Militia to protect property rights.
4. August 4, National Assembly voted to abolish feudalism in
France and declared equality of taxation to all classes.
a. Constituted one of the two great social changes of the
Revolution (the other was the abolition of guilds)
b. This was an attempt to stop further violence.
c. Amounted to a peaceful social revolution
d. Ended serfdom (where it existed), exclusive hunting
rights for nobles, fees for justice, village monopolies, the
corvée, and other dues.
e. Peasantry thus achieved a great and unprecedented
victory.
· Henceforth, they would work to consolidate their gains.
· As the Great Fear ended, peasants became a force for
order and stability.
5. Declaration of the Rights of Man and Citizen issued
August 26, 1789
a. Became the constitutional blueprint for France.

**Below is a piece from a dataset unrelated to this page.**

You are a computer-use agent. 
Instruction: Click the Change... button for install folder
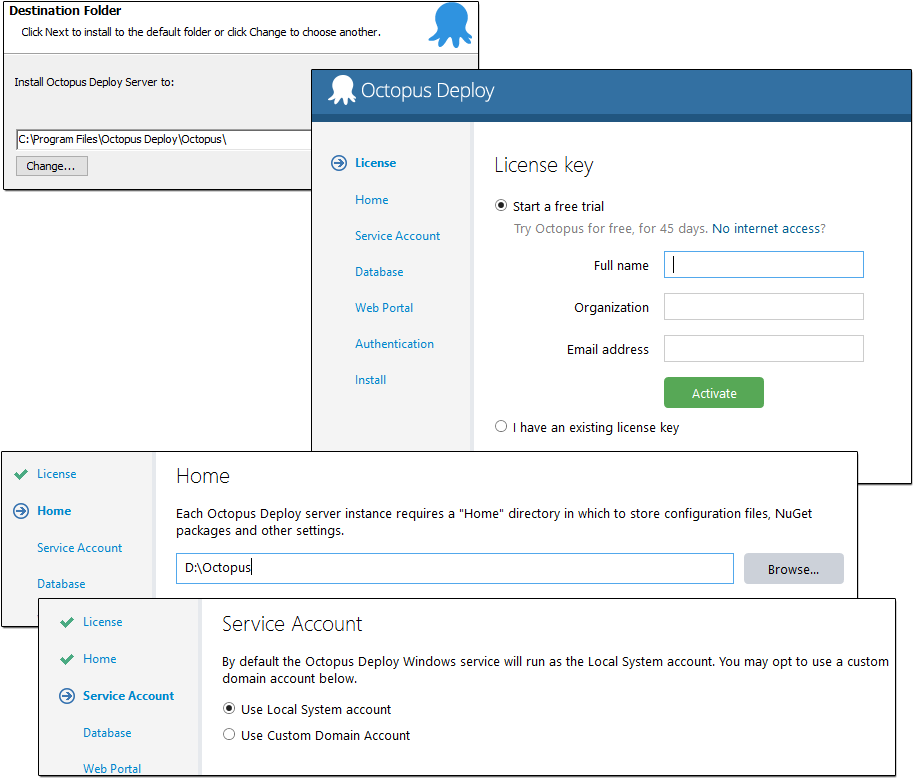pos(52,166)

· Influenced by American constitutional ideas
· Guaranteed due process of law; a citizen was innocent
until proven guilty.
· Sovereignty of the people.
b. Enlightenment philosophy: classical liberalism
· “Men are born and remain free and equal in
rights.”
· Natural rights are “liberty, property, security, and
resistance to oppression.” (Locke)
· Law is expression of the “General Will” (Rousseau)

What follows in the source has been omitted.